Together with Toronto Public Health, the network of frontline providers known as Young People No Fixed Address wanted to find a way to highlight the data that had been collected related to homelessness during pregnancy in Toronto. We also wanted to document the bravery and perseverance of people who risk everything to try to keep themselves and their babies safe – this can often leave them in precarious situations in our city where housing, immigration, and policing systems can punish and even criminalize people who are fleeing violence. We knew that creating a resource that would direct them to publicly funded, evidence-based programs and services would help address the gaps for pregnant people experiencing homelessness.

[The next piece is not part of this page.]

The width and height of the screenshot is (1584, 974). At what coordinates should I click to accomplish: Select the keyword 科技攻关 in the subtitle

In 2020, just as the pandemic was having a devastating impact on families dealing with homelessness in the perinatal period, the MATCH (Midwifery and Toronto Community Health) Program at South Riverdale Community Health Centre (SRCHC) was able to partner with researchers in the School of Nursing at Toronto Metropolitan University (TMU) who were studying homelessness and pregnancy. We combined quantitative data from Toronto Public Health with the qualitative data from the research conducted at TMU. Then SRCHC and TMU co-funded a partnership with the award-winning animation team at Electric Square to create a fictional composite hero myth that demonstrates the challenges, as well as the strength and bravery of pregnant people experiencing homelessness. The result is a short, animated, evidence-based film that will remain available online to serve as a peer to peer support. The goal is that people who google: “homeless, pregnant, Toronto” may discover through this film that they are not as alone as they thought, and that they deserve and can access high-quality, unbiased supports and services. This short film is an example of using art to transform scientific evidence into a knowledge translation tool that can have an emotional impact, both for people in positions of power (like policy makers) and for people with lived experience of homelessness in pregnancy.